■ Yapılacak işler
#1 Aşağıdaki metin bloğuna göre şu ifadeler doğru mu? Her biri için evet ya da hayır deyin ve metinden belirleyici sözleri aynen alıntılayın. (a) Mâturîdî ve Maveraünnehir âlimlerine göre işitilen yalnızca ses ve harflerdir. (b) Maveraünnehir âlimlerinin hiçbiri Türk değildir. (c) Rabbi dağa tecellî edince Mûsâ baygın düştü.
#2 Aşağıdaki metin bloğunda "Onun için Mûsâ" sözlerinden başlayıp aşağıya doğru "da baygın düştü." sözlerine kadar her şeyi olduğu gibi yazıya geçirin.

Mu’tezile demişlerdir ki: “Allah bir cisim de olmaktan münezzehtir.” demek ki, Yüce Allah’ın konuşması ancak bir cisimde söz yaratmaktır demiş Mu’tezile. Buna karşı kelâm sıfatının ezelî olduğunu kabul eden Ebû Mensûr Mâturîdî ve Maveraünnehir Türk âlimleri derler ki: “Allah’u Teâlâ’nın zât-ı ile ezelî olan kelâmı kadim işitilmez işitilen ancak ses ve harflerdir” demişlerdir. Ve işte ağaç da yaratılan ve ondan işitilen odur demişlerdir.”
Cenab-ı Hak bütün İslam âlimlerine çok, çok rahmet eylesin. Türklerde çok güzel âlimler yetiştirmişlerdir. Yani Maveraünnehir âlimleri pek çoğu Türk’tür çok yüksek âlimler yetişmiştir.
Ebu’l Hasenî Eş‘arî de demiştir ki: “Cisim ve araz olmayan zâtının görülmesi mümkün olduğu gibi harf ve ses olmayan ilâhî kelâmın da işitilmesi mümkündür” demiştir.
Dakika 50:10
İmâm Gazâlî de bunu desteklemiştir. Sofiyye’den bazıları da demiştir ki: “Ses ile söylenen sözü işitti ve bu Yüce Allah’ın hikmeti gereğince ile deldiği şekillerden birinde görünmesinden sonra oldu.” Öyle ki her türlü mekân, zaman ve eksikliklerden münezzeh olan beri olan Allah’u Teâlâ görünmesine rağmen yine kendi zât-ı hâli üzere hattâ bu kayıttan bile uzak olarak bâkî ve ebedî sahîh hadis de rivâyet edildiğine göre Allah’u Teâlâ kıyâmet gününde kullarına bir sûrette görünecek; “Ben Rabbinizim, diyecek te tanımayacaklar.” Sonra diğer bir sûrette görünecek o zaman tanıyacaklar. Müslim’in Ahmed bin Hanbel’in rivâyet ettiği bir hadis. Bunun mahiyetini Allah tabii eşi benzeri olmadığı için bunların gerçek durumunu mahiyetini Allah’tan başka doğru bilen olmaz en güzelini Allah bilir tam bilir.
Onun için Mûsâ Aleyhisselâm (أَرِنِي أَنظُرْ إِلَيْكَ) Bana kendini göster göreyim dileğine ihtiyaç duymaz veya (لَن تَرَانِي) sen beni asla göremezsin diyen ‘’A’râf Sûresi 1432üncü âyet.’’ Rabbi o dağa tecellî edince onu paramparça etti Mûsâ da baygın düştü.

■ Veri kesiti

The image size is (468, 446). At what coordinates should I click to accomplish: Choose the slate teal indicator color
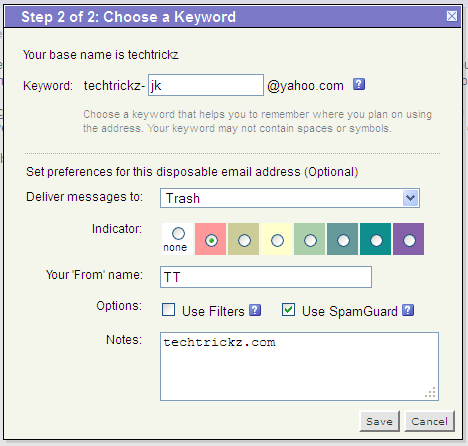coord(343,240)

■ Çıktılar
#1
(a) Evet: "kadim işitilmez işitilen ancak ses ve harflerdir"
(b) Hayır: "Yani Maveraünnehir âlimleri pek çoğu Türk’tür"
(c) Evet: "Rabbi o dağa tecellî edince onu paramparça etti Mûsâ da baygın düştü."

#2
Onun için Mûsâ Aleyhisselâm (أَرِنِي أَنظُرْ إِلَيْكَ) Bana kendini göster göreyim dileğine ihtiyaç duymaz veya (لَن تَرَانِي) sen beni asla göremezsin diyen ‘’A’râf Sûresi 1432üncü âyet.’’ Rabbi o dağa tecellî edince onu paramparça etti Mûsâ da baygın düştü.